So glad to hear that you are going to follow through on the mast cell diagnostic workup. It just makes sense with some of the symptoms you've been experiencing, not to mention your history.

Here is what I believe is the latest article (abstract) on diagnosis and classification of mast cell disorders. It is a consensus document written by those who are considered the world's leading authorities on mast cells.
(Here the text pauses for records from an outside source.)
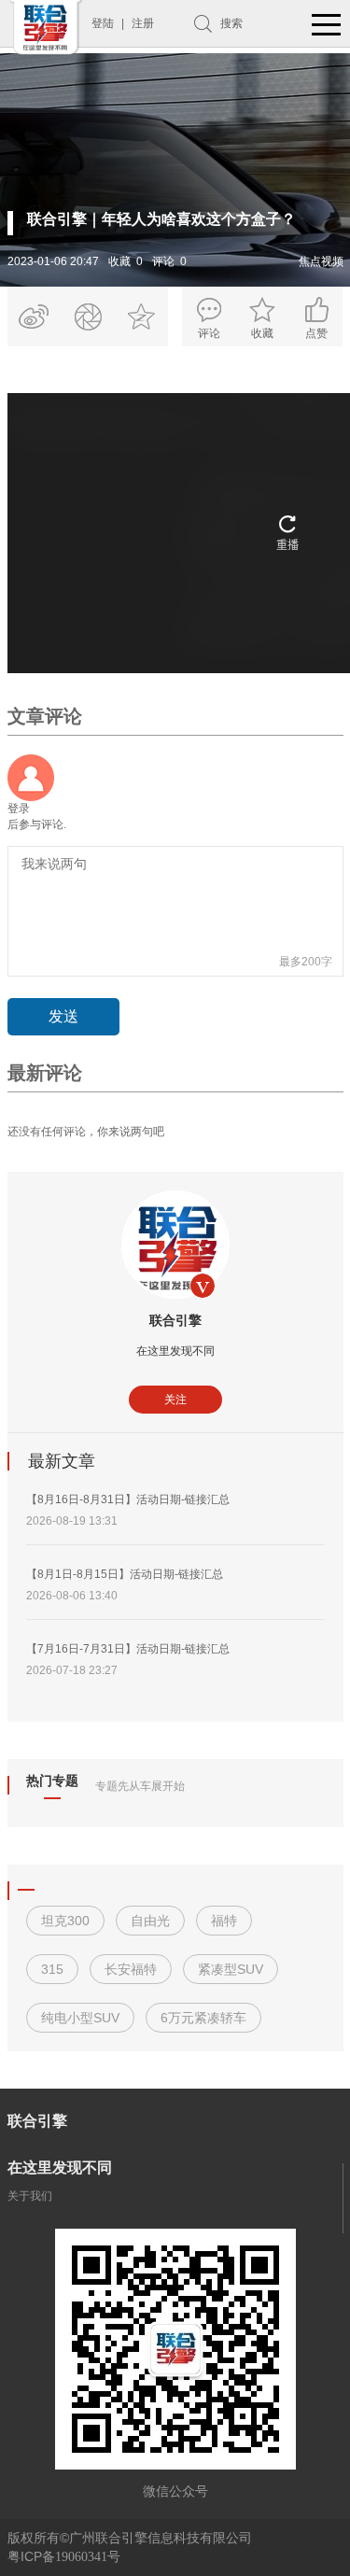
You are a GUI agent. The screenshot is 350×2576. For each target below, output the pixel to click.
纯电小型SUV (80, 2017)
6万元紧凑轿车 (203, 2017)
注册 (143, 23)
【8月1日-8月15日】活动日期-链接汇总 (124, 1574)
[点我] (327, 25)
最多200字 (305, 961)
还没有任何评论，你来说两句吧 (85, 1131)
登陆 (102, 23)
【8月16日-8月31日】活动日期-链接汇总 (128, 1499)
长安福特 (131, 1969)
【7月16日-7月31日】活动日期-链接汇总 (128, 1648)
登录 (18, 808)
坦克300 (65, 1920)
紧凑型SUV (230, 1969)
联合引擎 (175, 1320)
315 (52, 1969)
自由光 (150, 1920)
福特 (224, 1920)
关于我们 (29, 2196)
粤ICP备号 (63, 2556)
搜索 (231, 23)
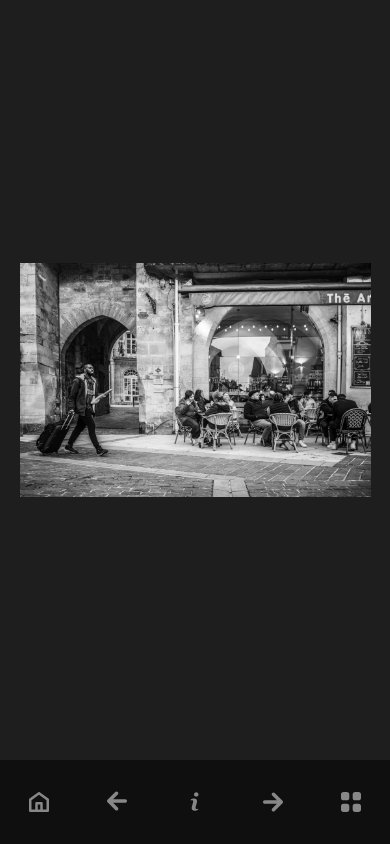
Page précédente (117, 801)
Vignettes (351, 801)
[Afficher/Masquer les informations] (195, 801)
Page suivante (273, 801)
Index (39, 801)
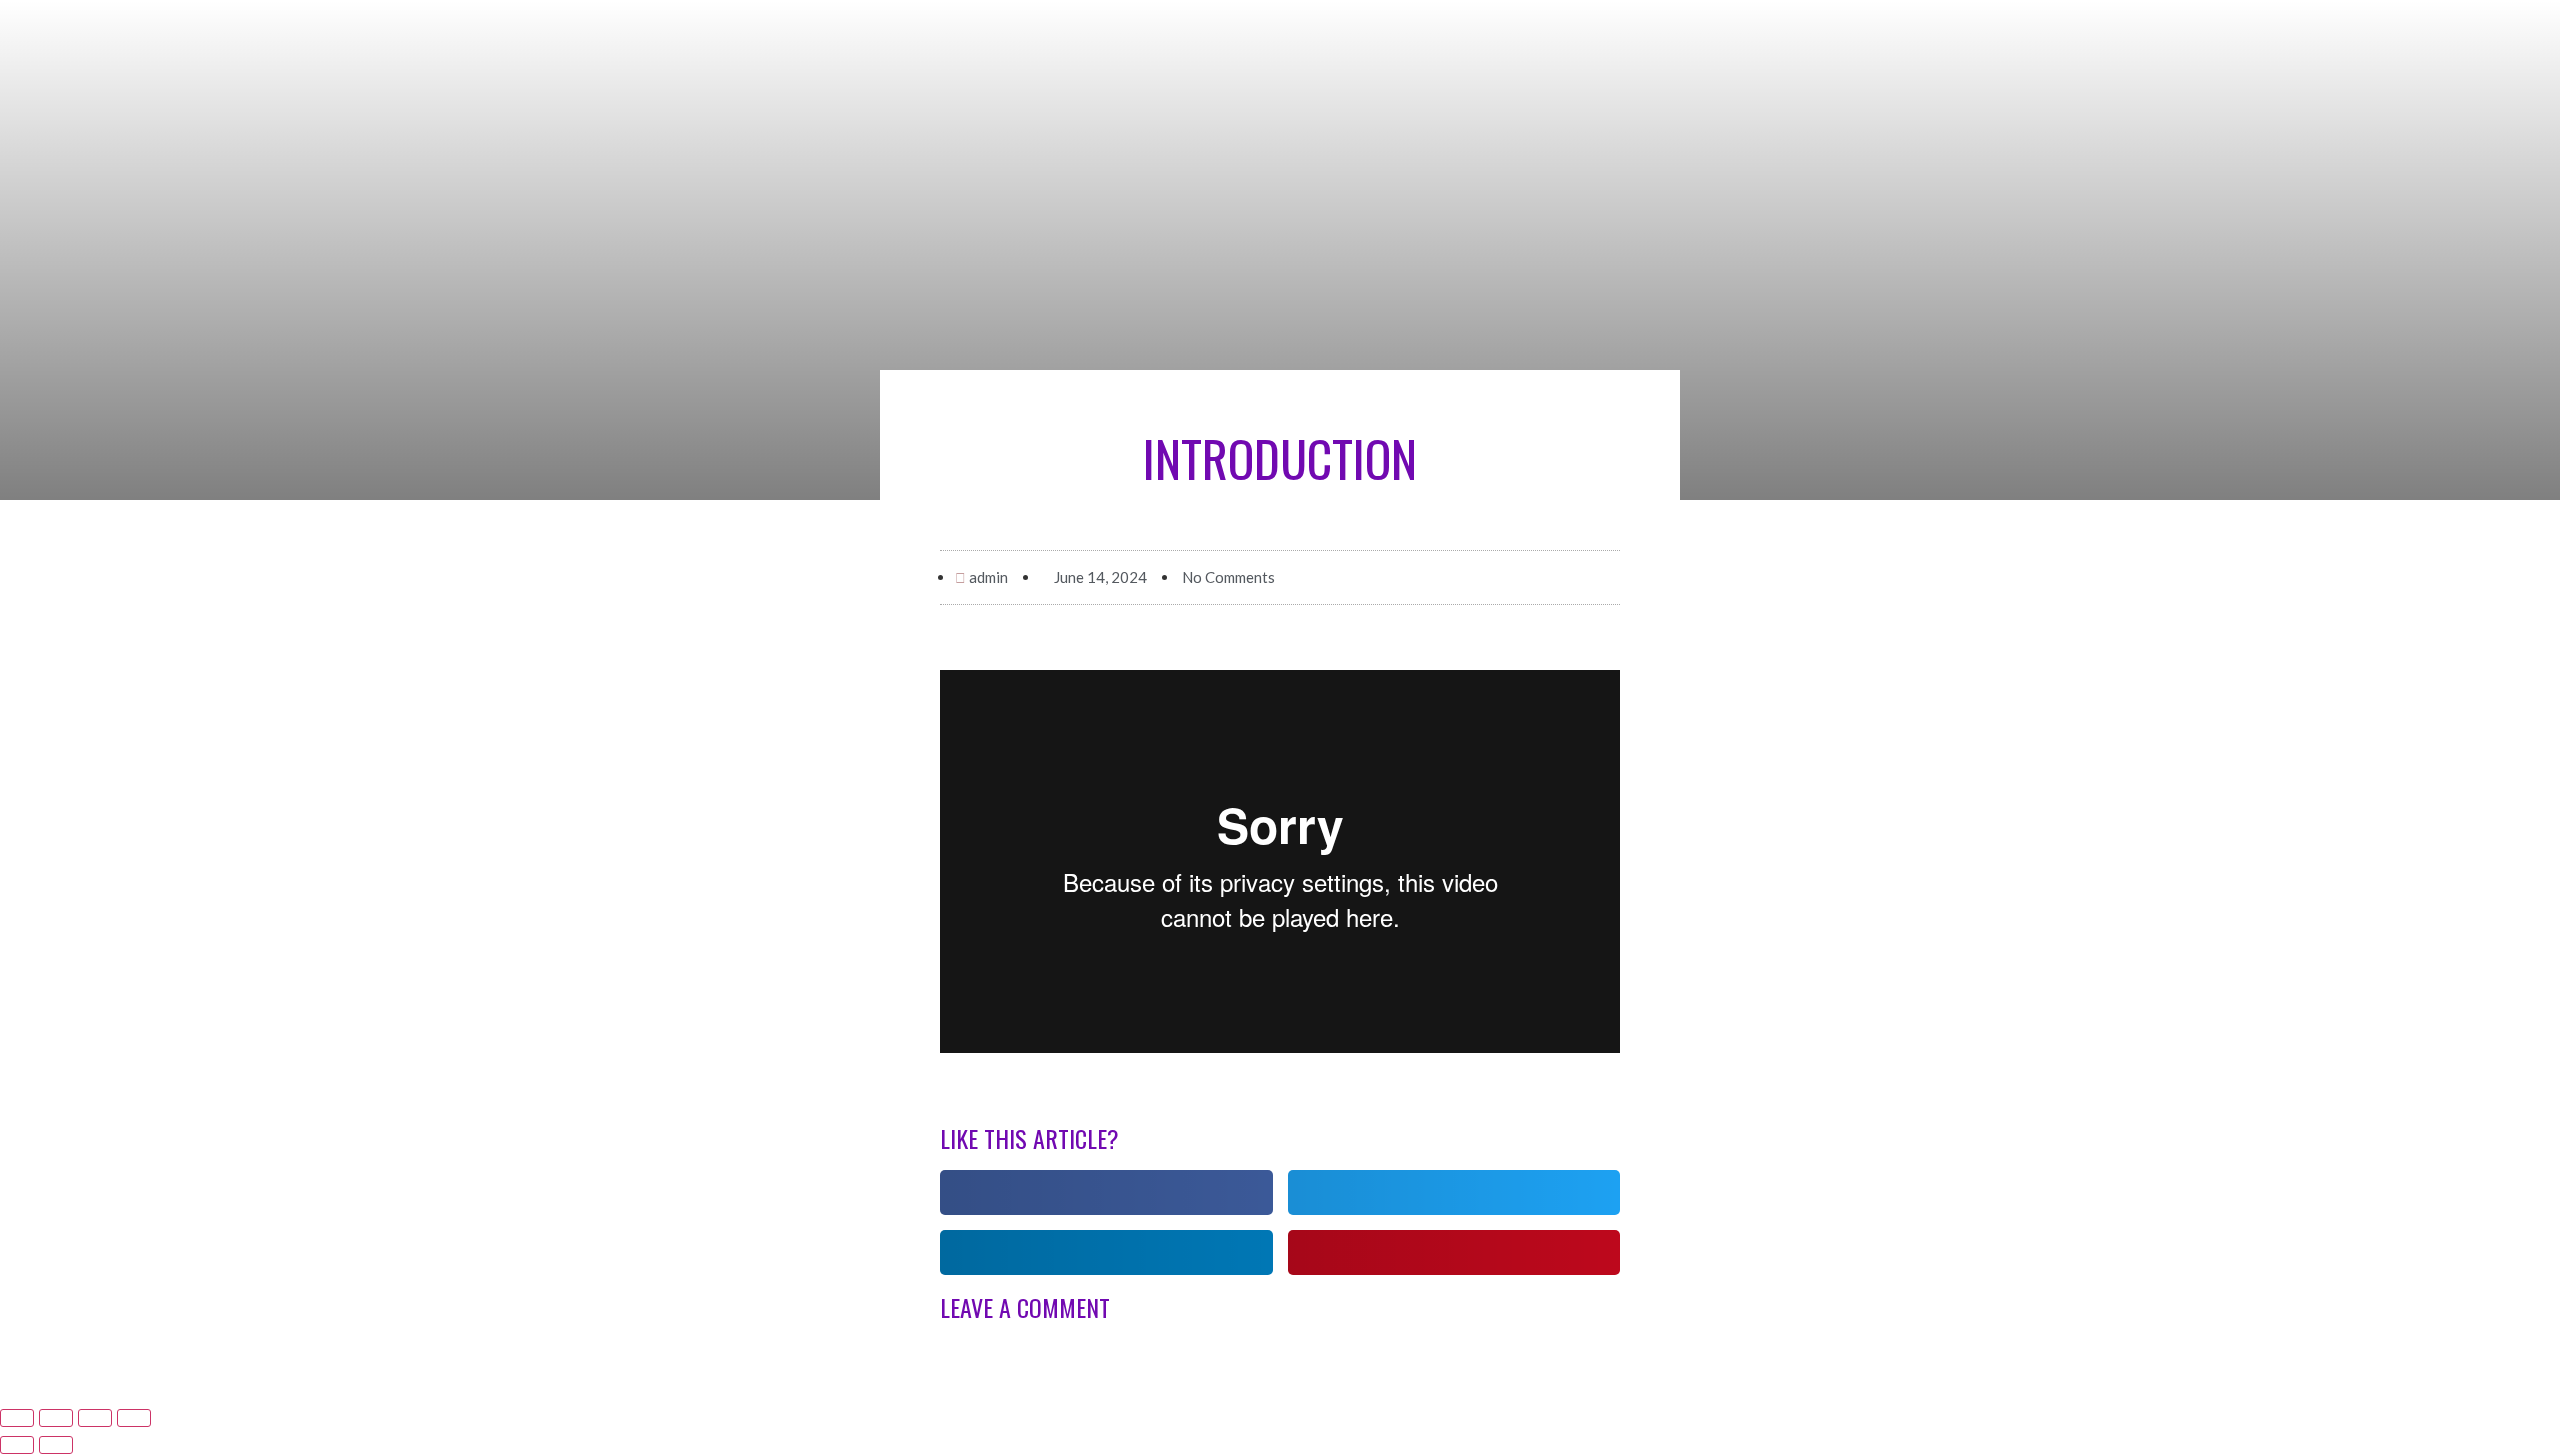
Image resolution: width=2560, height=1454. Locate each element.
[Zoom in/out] (134, 1418)
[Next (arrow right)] (56, 1445)
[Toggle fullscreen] (95, 1418)
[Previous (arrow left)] (17, 1445)
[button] (1106, 1192)
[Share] (56, 1418)
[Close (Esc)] (17, 1418)
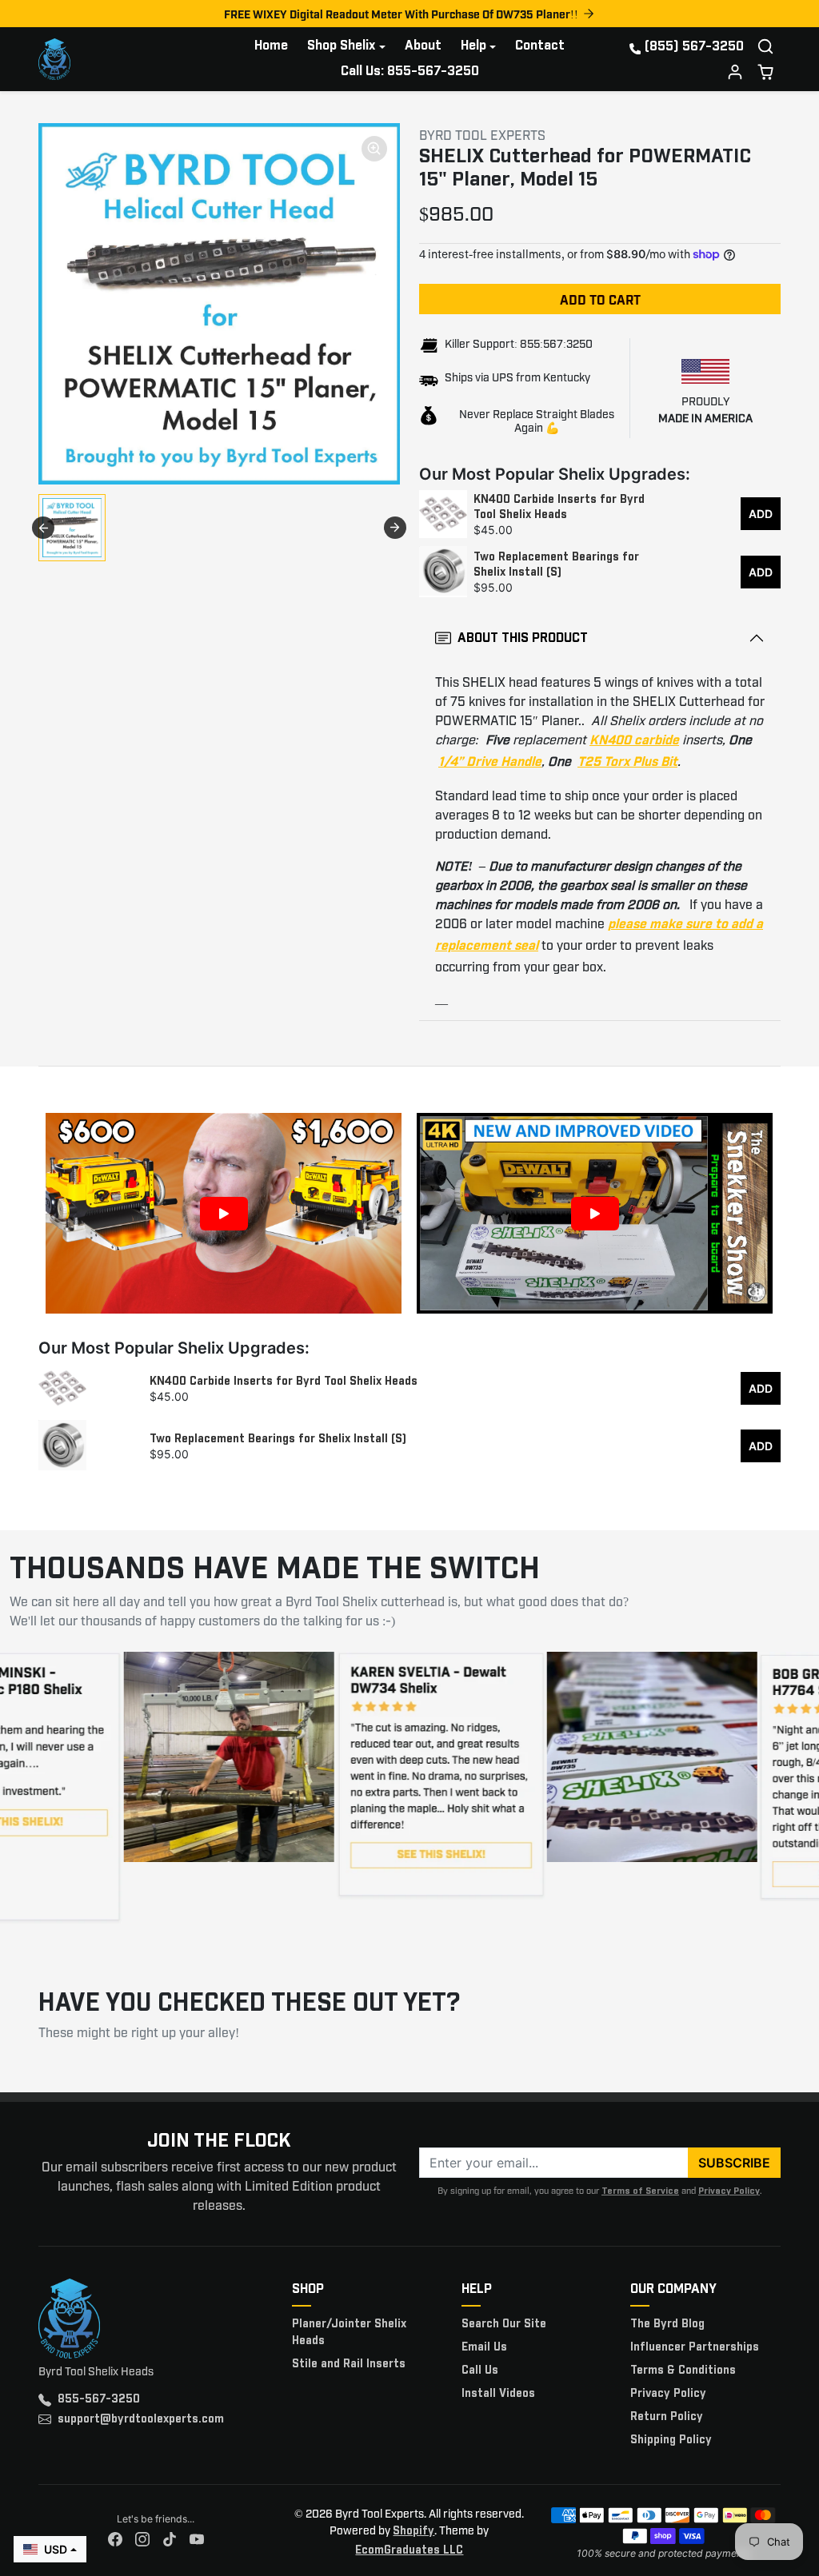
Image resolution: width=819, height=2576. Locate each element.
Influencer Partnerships (694, 2347)
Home (271, 46)
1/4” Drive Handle (489, 762)
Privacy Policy (729, 2191)
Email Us (484, 2347)
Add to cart (600, 299)
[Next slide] (395, 527)
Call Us (479, 2370)
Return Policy (666, 2417)
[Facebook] (115, 2539)
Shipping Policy (671, 2440)
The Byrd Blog (667, 2324)
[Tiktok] (169, 2539)
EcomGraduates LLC (409, 2550)
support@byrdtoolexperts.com (141, 2419)
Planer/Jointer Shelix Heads (349, 2332)
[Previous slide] (43, 527)
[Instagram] (142, 2539)
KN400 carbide (634, 740)
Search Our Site (503, 2324)
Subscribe (734, 2163)
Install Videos (498, 2394)
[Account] (735, 72)
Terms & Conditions (683, 2370)
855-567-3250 (99, 2399)
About (423, 46)
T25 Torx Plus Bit (627, 762)
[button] (765, 46)
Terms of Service (640, 2191)
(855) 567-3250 (694, 46)
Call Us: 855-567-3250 (410, 71)
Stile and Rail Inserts (349, 2364)
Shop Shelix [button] (341, 46)
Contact (540, 46)
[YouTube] (196, 2539)
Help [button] (473, 46)
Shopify (413, 2531)
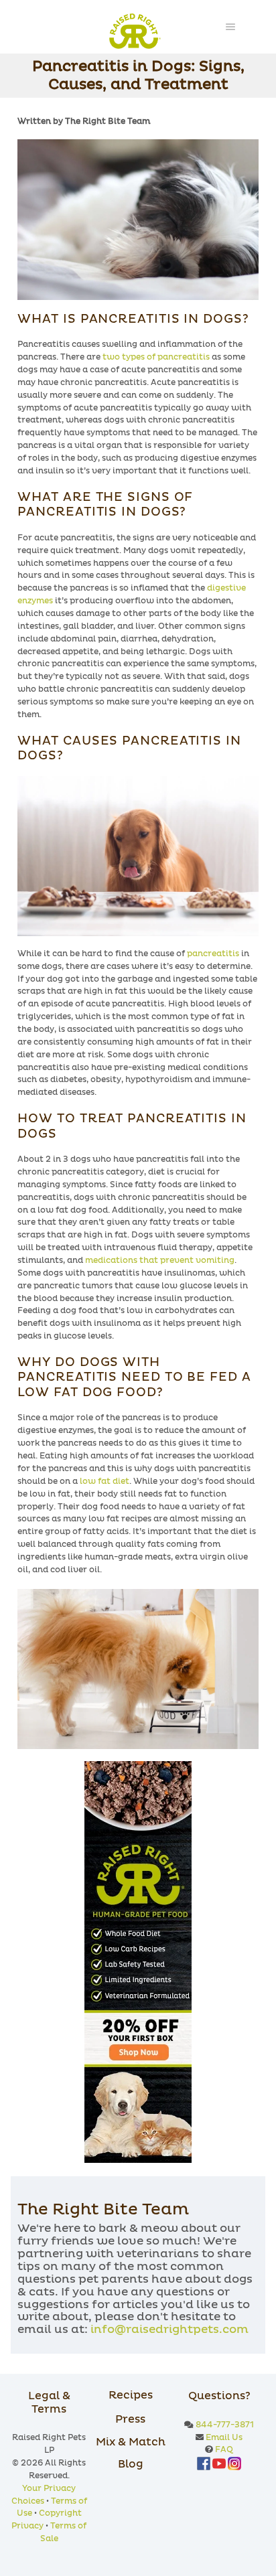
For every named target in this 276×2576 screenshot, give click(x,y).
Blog (130, 2464)
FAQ (224, 2450)
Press (130, 2419)
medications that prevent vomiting (159, 1261)
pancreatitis (213, 954)
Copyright (60, 2514)
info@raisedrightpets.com (169, 2330)
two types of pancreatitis (156, 358)
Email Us (224, 2438)
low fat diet (104, 1482)
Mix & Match (130, 2442)
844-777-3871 (225, 2425)
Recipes (131, 2395)
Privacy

Perhaps it can help your rheumie determine what tests are appropriate for a baseline mast cell evaluation.

http://www.ncbi.nlm.nih.gov/pubmed/22041891

If it helps, these are the tests that I had for diagnostic purposes; serum tryptase (usually only high for those with systemic mastocytosis), 24H urine N-methylhistamine (goes to Mayo for analysis), serum heparin and prostaglandin D2.

I'll take a stab at the mast cell questions...
Of course, my big question is, what can be done about it if it is mast cell related?
If you do have a mast cell disorder, then you can get on the proper medication to prevent flare ups, which can present with a wide variety of symptoms. (GI, neuro, muscular, skin, respiratory, ...) As you know, medication involves first and foremost, anti-histamines. (Typically at higher doses than average.) You would need to work with an allergist who is knowledgable about mast cell disorders to determine what is the appropriate medication(s)/dosage for your specific needs. You can also begin to identify triggers for mast cell breakdown (degranulation) so you can minimize reactions. Again, it's about prevention of symptoms, through trigger avoidance and medications.
What's the point of knowing if it is mast-cell related?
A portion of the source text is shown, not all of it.